--- DATA TO USE Enclosed Below ---
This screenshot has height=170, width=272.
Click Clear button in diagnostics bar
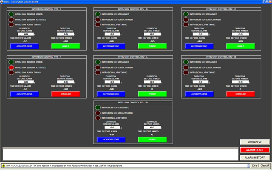(x=255, y=165)
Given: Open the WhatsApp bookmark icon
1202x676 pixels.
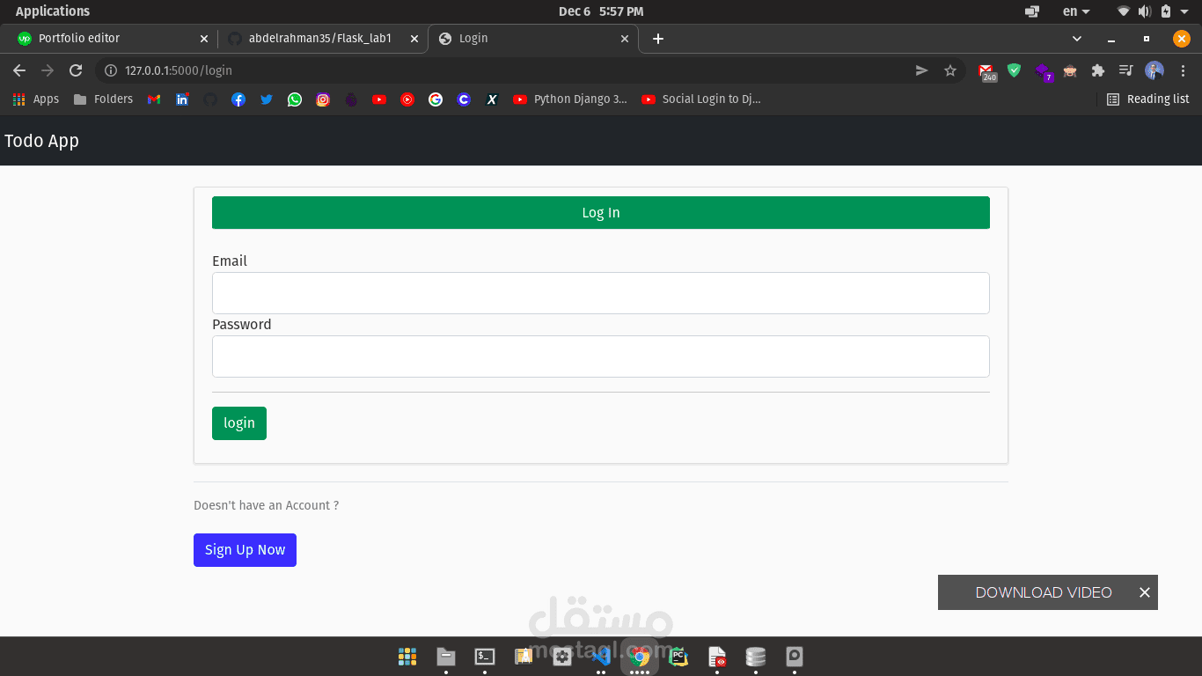Looking at the screenshot, I should (294, 99).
--- End of Enclosed DATA TO USE ---
PROBLEM TO WORK ON – Set down all of the entries exactly as they appear, but keep the images out.

WRITTEN SOLUTION –
This screenshot has height=170, width=272.
Click Clear button in diagnostics bar
(x=255, y=165)
Given: Open the WhatsApp bookmark icon
1202x676 pixels.
Looking at the screenshot, I should (294, 99).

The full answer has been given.